Solving MatLab "for" Loops With Vectors

[sirclash]

MatLab "for" loops

Homework Statement

Write an m-file to evaluate y(x)= x^2 - 3x +2 for all values of x between -1 and 3, in steps of .1 . Do this twice, once with a for loop and once with vectors. Plot the resulting functions.

Homework Equations

The Attempt at a Solution

count=0;
for x= -1:.1:3
count = count+1;
y(count)= x.^2 -3*x +2;

end
plot(x,y)

z=-1:.1:3;
u= z.^2 -3*z + 2;
plot(z,u)

My vector is correct, however i have no clue why my "for" loop won't show the correct graph.

 

[tedbradly]

the problem is that x is a scalar, so you're plotting (3, {y_1,y_2,...y_n}) which makes no sense.

Instead, try this: plot(-1:.1:3,y)

also, inside your for loop, you don't need ".^". You can just use "^" since x is scalar there.

 

[lorenb]

well, when you use the "for" part and say for x = -1:.1:3 . MATLAB only uses this for the loop. it does not make a vector out of it. well, i think it just keeps changing the value of x so that the value of x is the value for your last loop
try putting x = -1:.1:3 after your loop and keeping the plot(x,y)

 

[viscousflow]

sirclash, here check this code.

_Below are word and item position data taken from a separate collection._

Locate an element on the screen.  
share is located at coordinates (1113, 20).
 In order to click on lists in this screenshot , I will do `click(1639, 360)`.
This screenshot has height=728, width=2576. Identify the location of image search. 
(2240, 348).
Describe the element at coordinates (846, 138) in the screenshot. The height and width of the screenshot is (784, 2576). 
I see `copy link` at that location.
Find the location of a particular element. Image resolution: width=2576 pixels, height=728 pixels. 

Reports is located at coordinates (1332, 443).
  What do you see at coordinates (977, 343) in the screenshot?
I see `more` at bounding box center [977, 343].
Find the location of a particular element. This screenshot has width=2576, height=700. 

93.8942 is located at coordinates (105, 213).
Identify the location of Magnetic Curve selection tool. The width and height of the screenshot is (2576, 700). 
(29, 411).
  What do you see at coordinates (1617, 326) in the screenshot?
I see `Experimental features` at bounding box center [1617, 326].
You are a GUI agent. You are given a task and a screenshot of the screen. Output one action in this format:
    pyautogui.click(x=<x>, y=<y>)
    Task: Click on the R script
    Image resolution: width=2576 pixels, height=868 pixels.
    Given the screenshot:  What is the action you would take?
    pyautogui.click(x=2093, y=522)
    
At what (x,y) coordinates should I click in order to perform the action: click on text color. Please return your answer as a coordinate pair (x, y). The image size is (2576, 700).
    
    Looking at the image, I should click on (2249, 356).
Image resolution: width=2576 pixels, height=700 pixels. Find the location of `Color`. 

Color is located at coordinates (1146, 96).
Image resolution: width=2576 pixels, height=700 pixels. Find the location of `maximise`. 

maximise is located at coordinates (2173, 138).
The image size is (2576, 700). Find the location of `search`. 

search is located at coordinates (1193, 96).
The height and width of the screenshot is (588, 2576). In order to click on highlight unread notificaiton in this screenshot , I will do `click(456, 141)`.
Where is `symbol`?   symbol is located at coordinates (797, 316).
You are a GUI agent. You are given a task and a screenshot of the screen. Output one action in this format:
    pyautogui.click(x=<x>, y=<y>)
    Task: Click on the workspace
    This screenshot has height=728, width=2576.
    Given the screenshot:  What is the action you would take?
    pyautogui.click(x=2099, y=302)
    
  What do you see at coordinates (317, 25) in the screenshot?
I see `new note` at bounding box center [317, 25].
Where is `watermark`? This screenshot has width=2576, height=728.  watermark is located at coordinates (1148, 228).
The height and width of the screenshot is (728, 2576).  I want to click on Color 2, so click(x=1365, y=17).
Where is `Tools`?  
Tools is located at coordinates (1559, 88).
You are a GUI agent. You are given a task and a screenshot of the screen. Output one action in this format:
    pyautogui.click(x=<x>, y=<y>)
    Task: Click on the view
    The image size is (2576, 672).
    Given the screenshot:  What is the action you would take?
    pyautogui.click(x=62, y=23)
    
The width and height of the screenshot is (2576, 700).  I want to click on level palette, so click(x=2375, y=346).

It can clean up your code and make it a lot more efficient

%plot x, y
x= -1:.1:3;

for i=1:length(x)
y(i)= x(i)^2 -3*x(i) +2;
end

plot(x,y)

%plot z, u
z=-1:.1:3;
u= z.^2 -3*z + 2; 
plot(z,u)

 

[DeeNos]

Is there something wrong with my code or is there a better way to solve this problem?
Your code for the "for" loop looks correct, so there may be an issue with how you are plotting the results. Make sure you are plotting the correct variables (x and y) and that you are using the "hold on" command to plot both the "for" loop and vector results on the same graph. Also, double check that you are using the correct syntax for the plot command. A possible alternative solution could be to use the "linspace" function to create a vector of evenly spaced values between -1 and 3, and then use element-wise operations to evaluate the function for each value in the vector. This may be a more efficient way to solve the problem.